Where did the magic number 10,000 come from?
The 10,000 daily step goal originates from research done in Japan in the 1960’s. Dr. Yoshiro Hatano and his team found that on average, people only walk 3,500 to 5,000 steps per day. They did calculations that showed it would take about 10,000 steps to burn 20% of your daily calories through activity. The original science is a bit sketchy, but studies since then have shown that walking 10,000 steps a day can lower blood pressure and improve glucose levels.
Do you need to walk 10,000 steps a day? No, not really. Most exercise authorities recommend getting another 30 minutes more per day than you’re getting right now. The Center for Disease Control and prevention recommends 150 minutes per week of moderate activity per week (enough where you should feel out of breath and have trouble saying a whole sentence). This is more like 6-7,000 steps per day. If you walk briskly for 30 minutes, that’s about another 3,000 steps, so it doesn’t take much to get you out of the sedentary zone and into a healthier, higher energy lifestyle.
The good news is that you don’t have to run out and get a wearable tracker to make sure you increase your activity level by 30 minutes a day, nor do you have to spend hours in the gym and disrupt your already precarious schedule. You just need to build in some inefficiencies to sneak in more steps.

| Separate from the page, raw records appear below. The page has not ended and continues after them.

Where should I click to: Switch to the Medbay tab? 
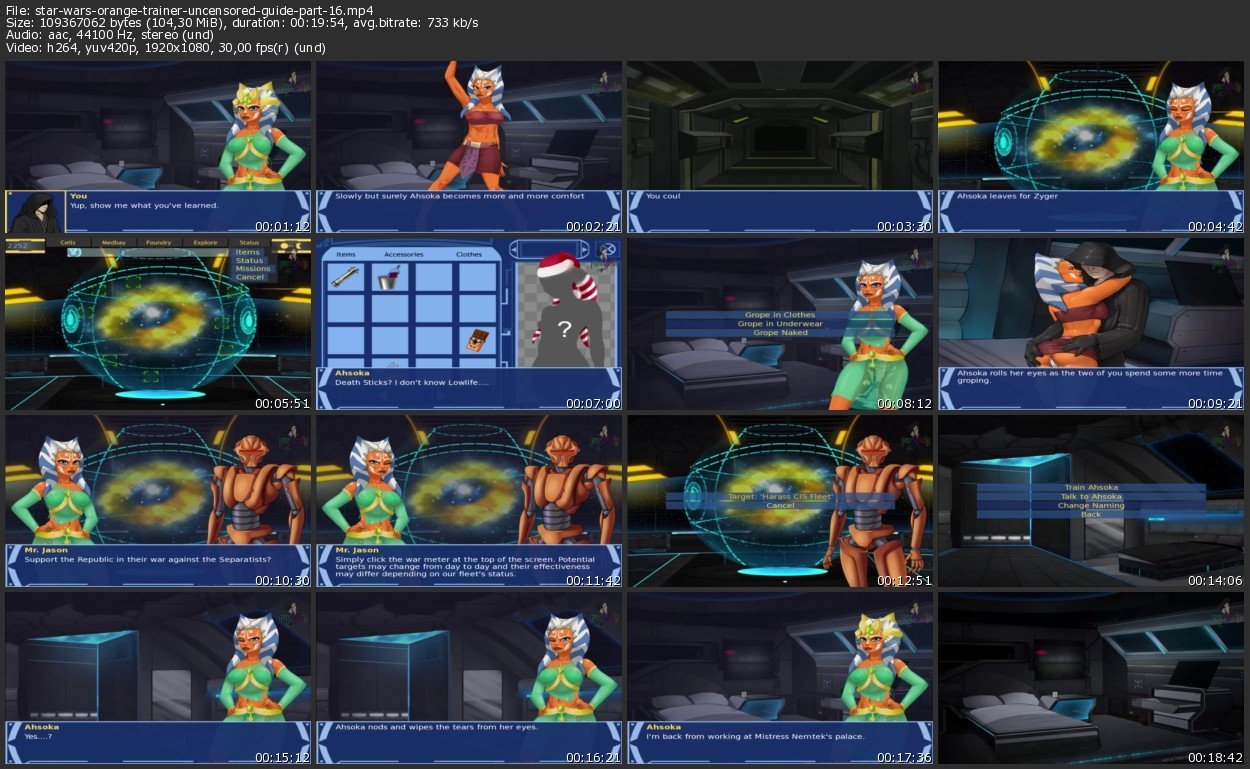112,242

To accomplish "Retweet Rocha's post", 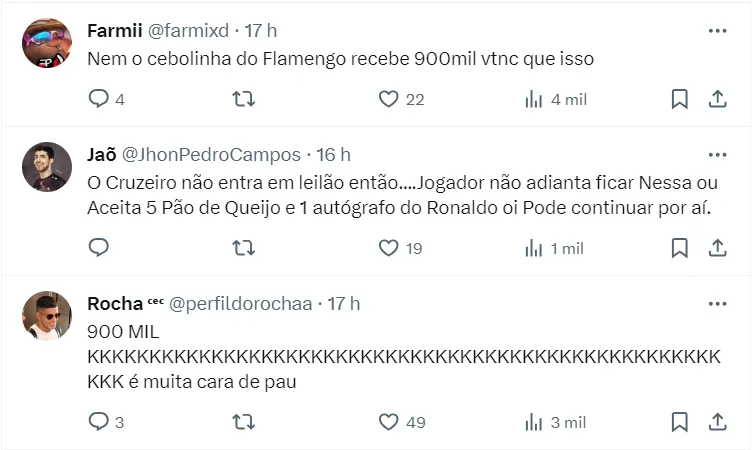I will tap(243, 422).
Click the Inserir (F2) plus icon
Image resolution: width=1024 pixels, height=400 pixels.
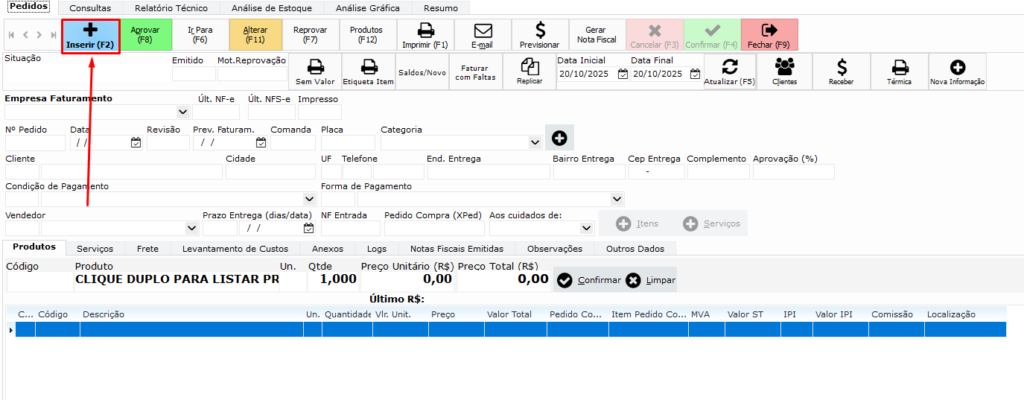point(90,30)
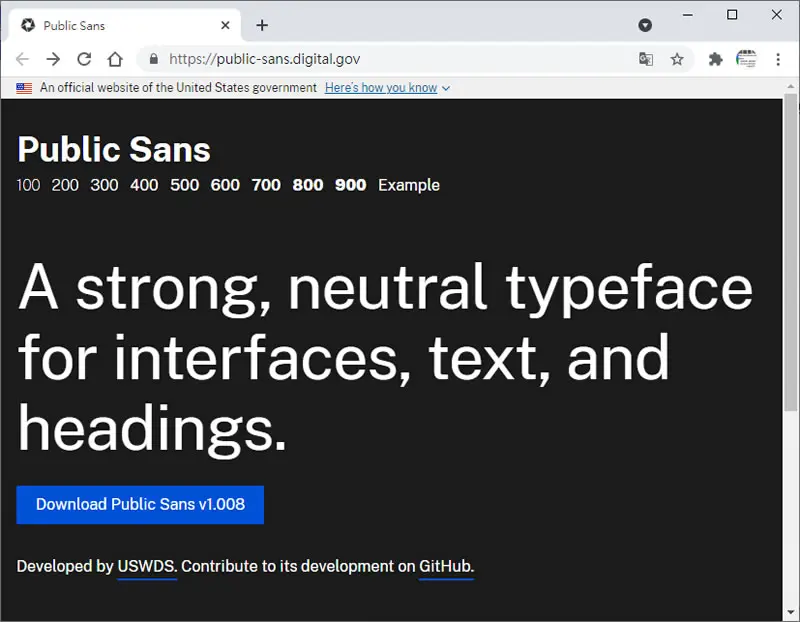Go to the browser home page
Screen dimensions: 800x622
(115, 59)

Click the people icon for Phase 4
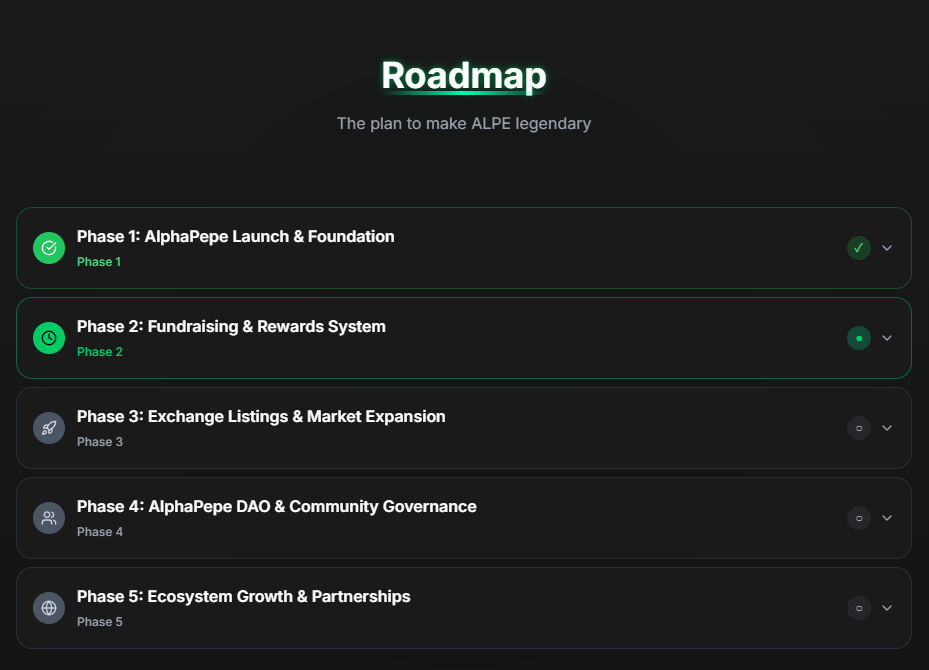click(x=49, y=518)
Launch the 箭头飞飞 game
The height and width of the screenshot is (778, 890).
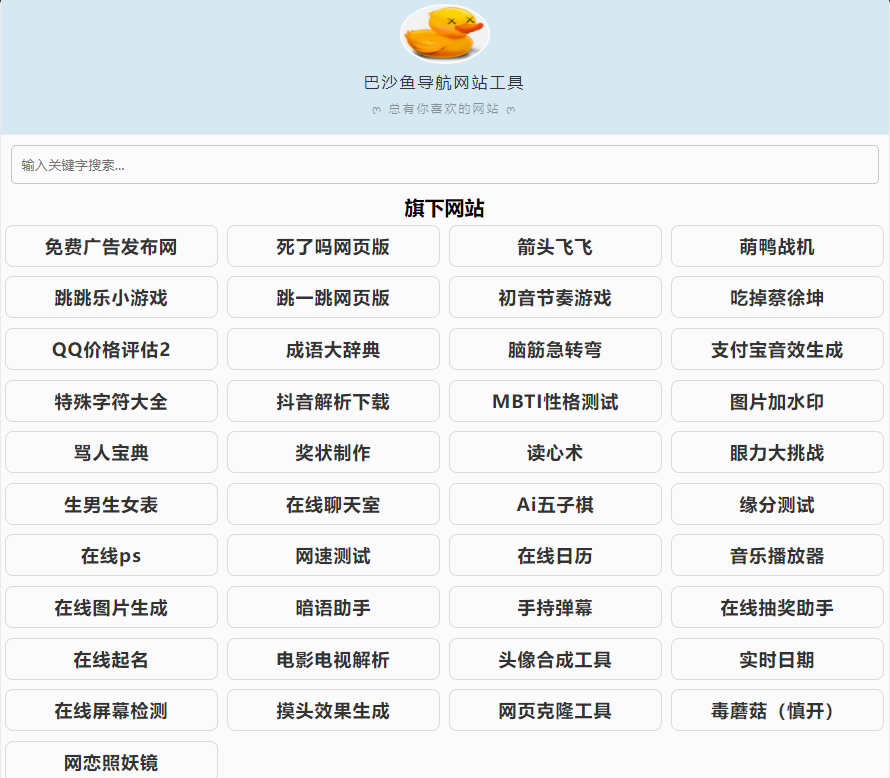pyautogui.click(x=555, y=246)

Here are some basic step metrics: 2,000 steps is about 1 mile of fitness and on average, people walk bout 100 steps per minute. This makes for some simple math:
- 5 minutes = 500 steps
- 10 minutes = 1,000 steps
- 10,000 steps = 5 miles
Therefore, if you want to measure the increase your activity, you could add 20-30 minutes of walking to your daily routines.
Here are 25 very easy ways to get in 5-10 minutes of walking by disrupting your most efficient habits.

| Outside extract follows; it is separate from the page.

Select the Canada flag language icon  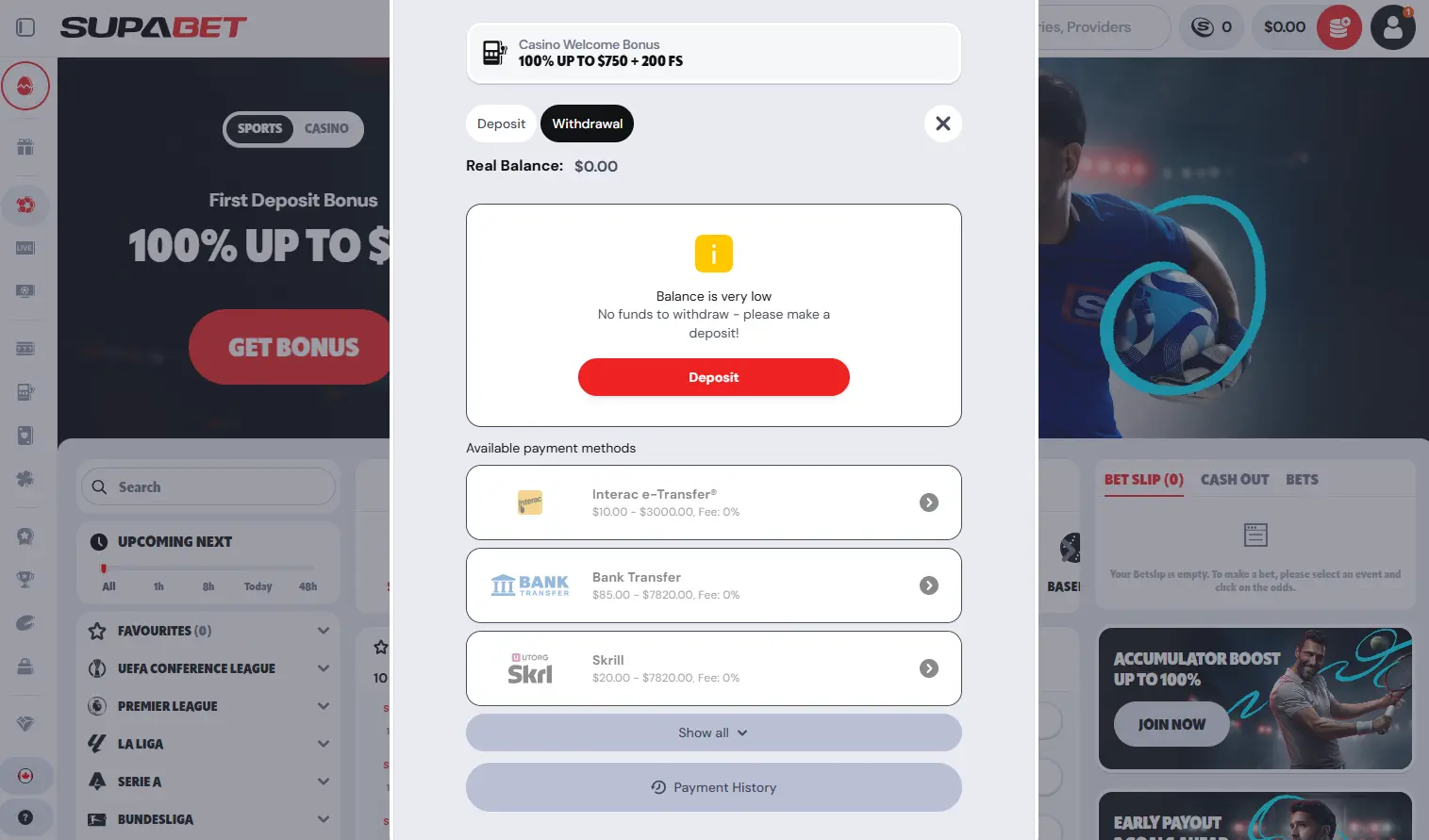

- Make a game of parking in the farthest spot from the entrance wherever you go: work, the grocery store, the mall, etc.
- Drink lots of water – you’ll need to find a bathroom every few hours and you can make a game of going to the farthest one, or taking the stairs up and down on the way to and back
- Take a 10-20 minute walk at lunch (instead of working through it)
- Take a short walk after dinner
- Walk or bike to work
- Always take the stairs
- Set a timer on your computer or smartphone and get up and “take a turn” around the office
- Go for walking meetings
- Go on walking dates with friends instead of sitting in Starbucks
- Find the farthest bathroom or take the stairs up and down on the way to and back
- Walk the longest way around to go refill your coffee
- Take a break to go walk a few sets of stairs
- Walk around the block two or three times when you go get the mail
- Vacuum or sweep the house in new patterns that retrace your steps
- While grocery shopping, leave your cart at the end of the aisle, walk to get your items then walk back
- Instead of fast-forwarding through commercials on your DVR, pace around or jog in place
- When you take the stairs, go one floor past your destination
- Mow the lawn in a random pattern
- Fold and put away laundry one item at a time instead of filling up the basket
- Bring your groceries in one bag at a time
- When take the dog out for a stroll through the neighborhood, follow her lead instead of making her keep to a straight line
- Tidy the house in a series of loops instead of one room at a time
- Take out the garbage one bag at a time
- Walk around the block before or afterwards when arrive for an appointment
- Pace while you wait in line, at the bus stop or airport
Start small for success: shoot for getting in 1,000 more steps per day each week. As you approach all the little choices that come up every day to choose the shortest route or the long way around, remember that “sitting is the new smoking,” so cheers to your disruptive habits!